Stored data
※
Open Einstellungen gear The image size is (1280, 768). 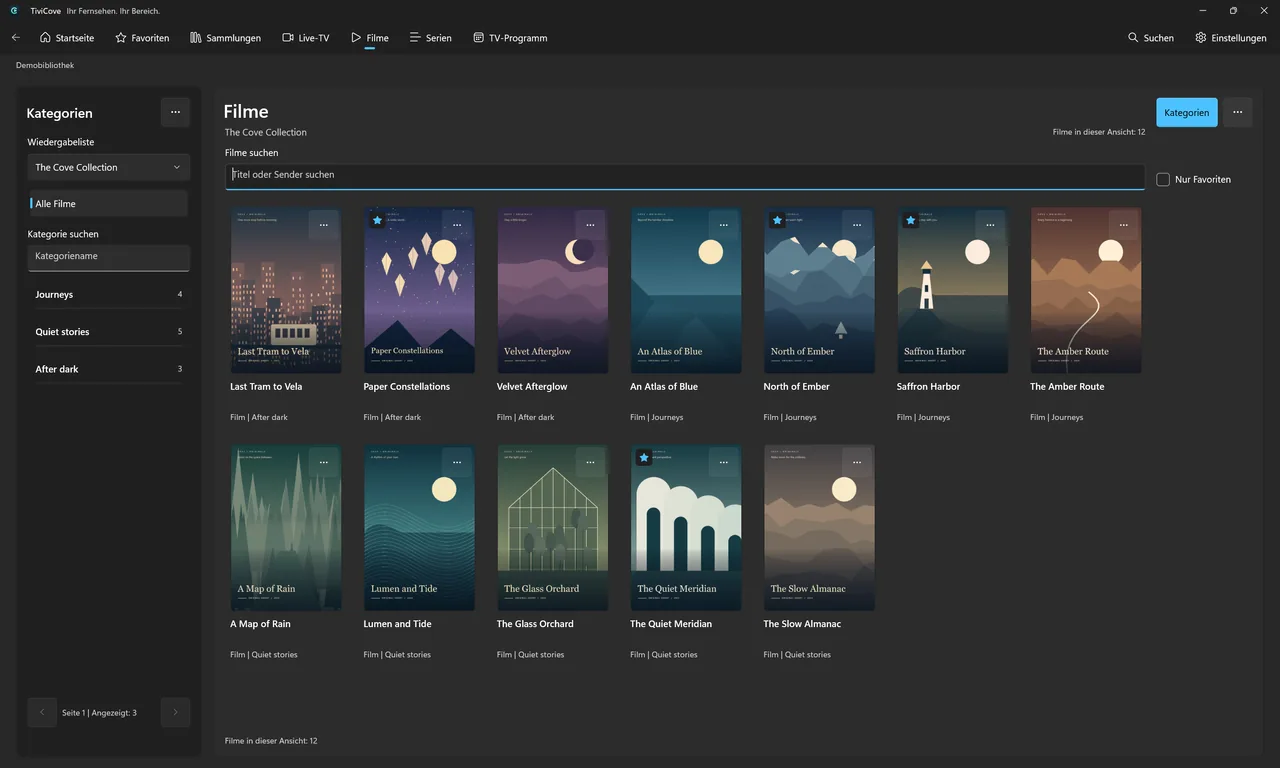tap(1201, 38)
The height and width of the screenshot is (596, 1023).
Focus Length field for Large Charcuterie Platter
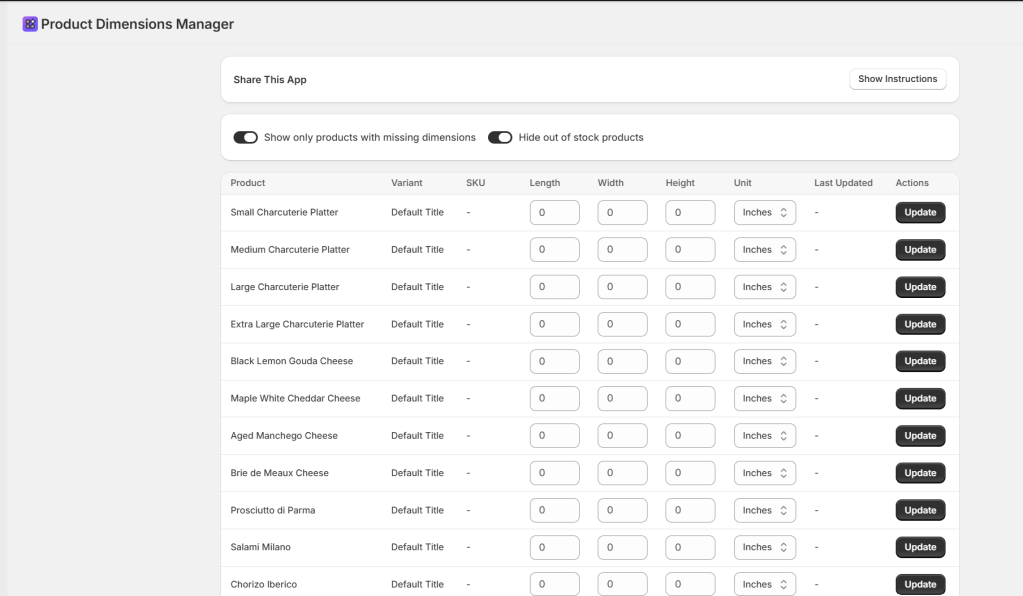coord(554,287)
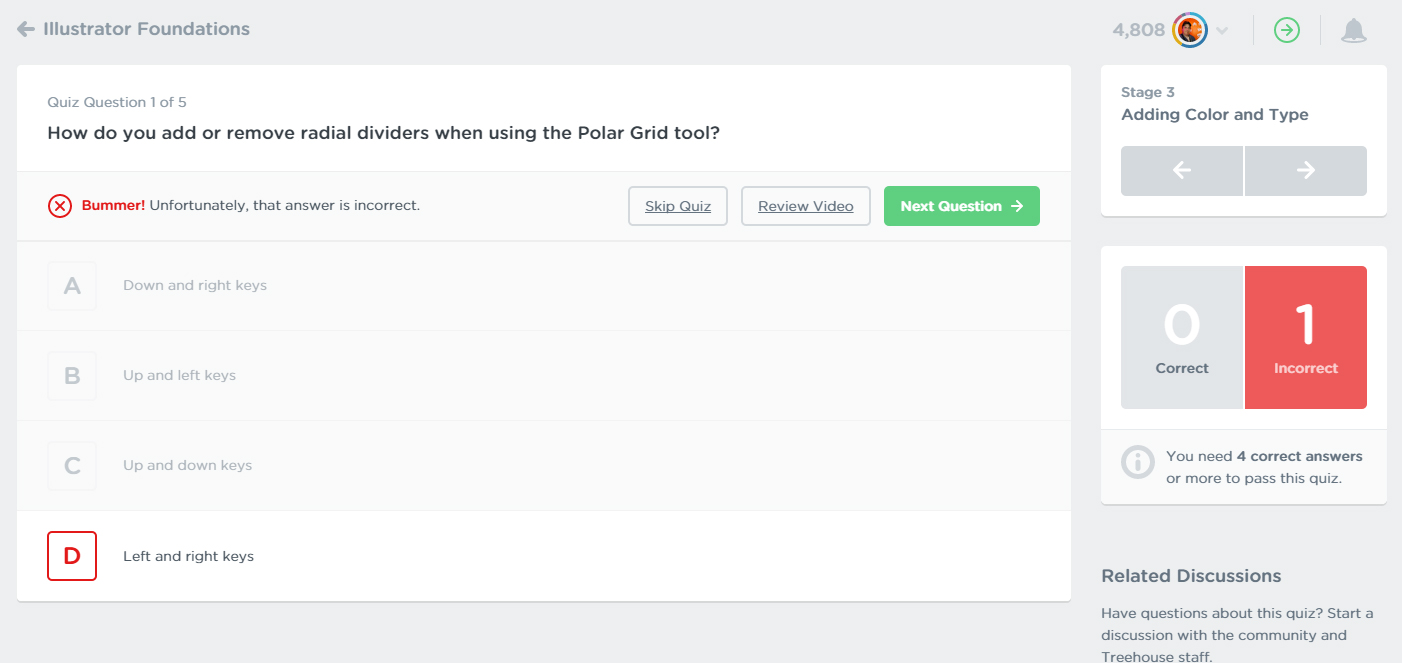The height and width of the screenshot is (663, 1402).
Task: Click the back arrow beside Illustrator Foundations
Action: [x=26, y=29]
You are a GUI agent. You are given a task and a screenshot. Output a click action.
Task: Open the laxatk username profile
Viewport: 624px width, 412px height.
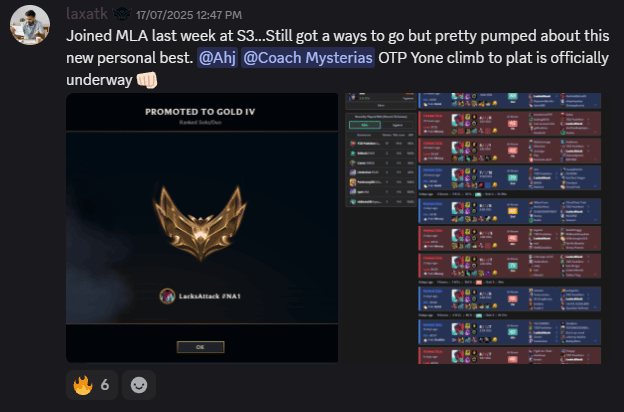(87, 14)
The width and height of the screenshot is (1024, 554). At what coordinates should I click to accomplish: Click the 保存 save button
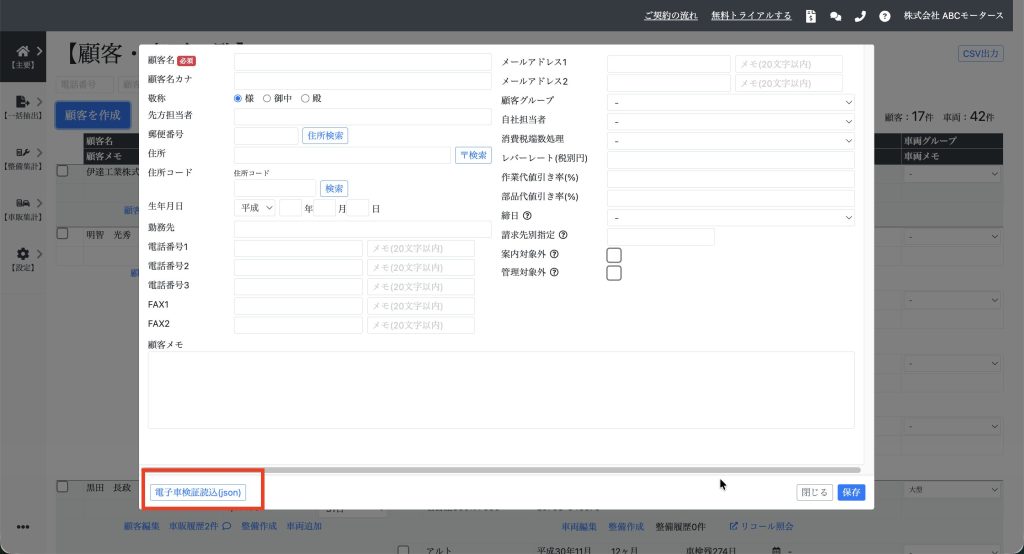(x=851, y=492)
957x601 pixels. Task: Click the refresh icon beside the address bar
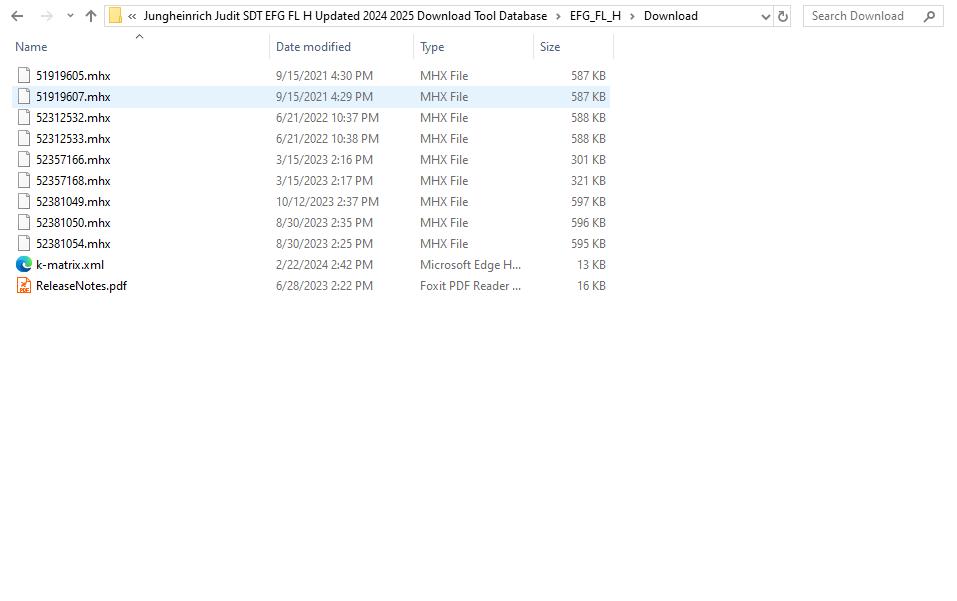coord(781,16)
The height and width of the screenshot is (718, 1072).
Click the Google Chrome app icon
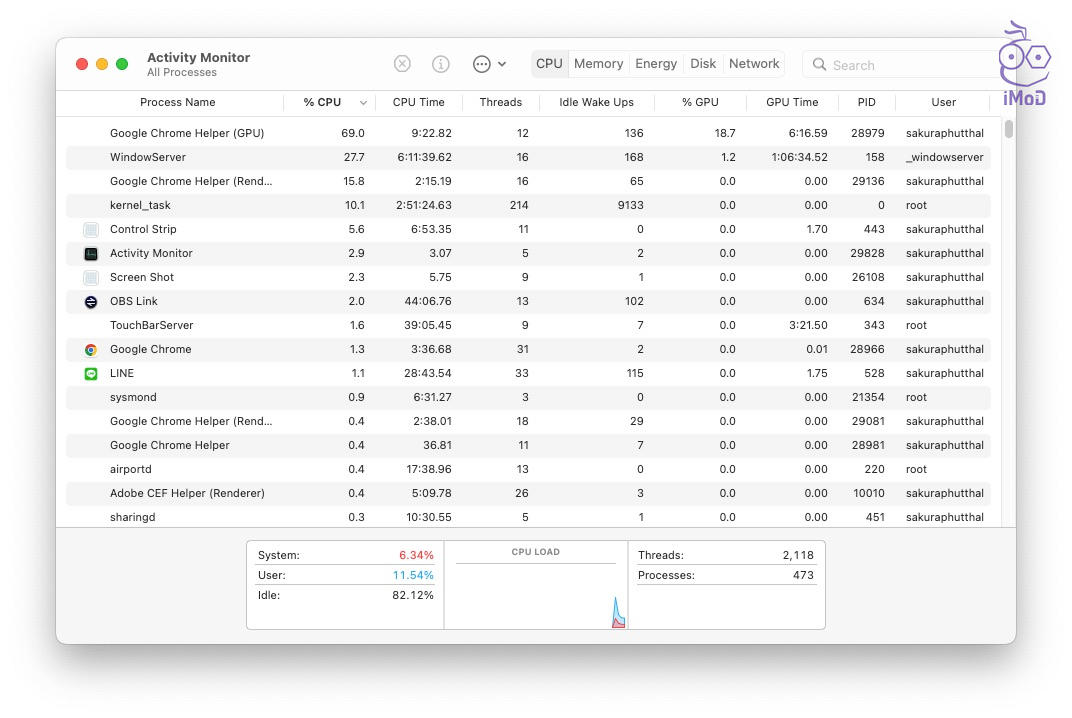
※
ASSIGNMENT >> Where the line with "Task: Open the laxatk username profile" appears in the entries above, begin there and restate every line to the end word for word, minus the pictures.

RESULT OF THE EXERCISE >>
Task: Open the laxatk username profile
Viewport: 624px width, 412px height.
(87, 14)
The width and height of the screenshot is (1024, 554). At what coordinates should I click to accomplish: Click the 保存 save button
(x=851, y=492)
957x601 pixels. Task: Click the refresh icon beside the address bar
coord(781,16)
The height and width of the screenshot is (718, 1072).
Click the Google Chrome app icon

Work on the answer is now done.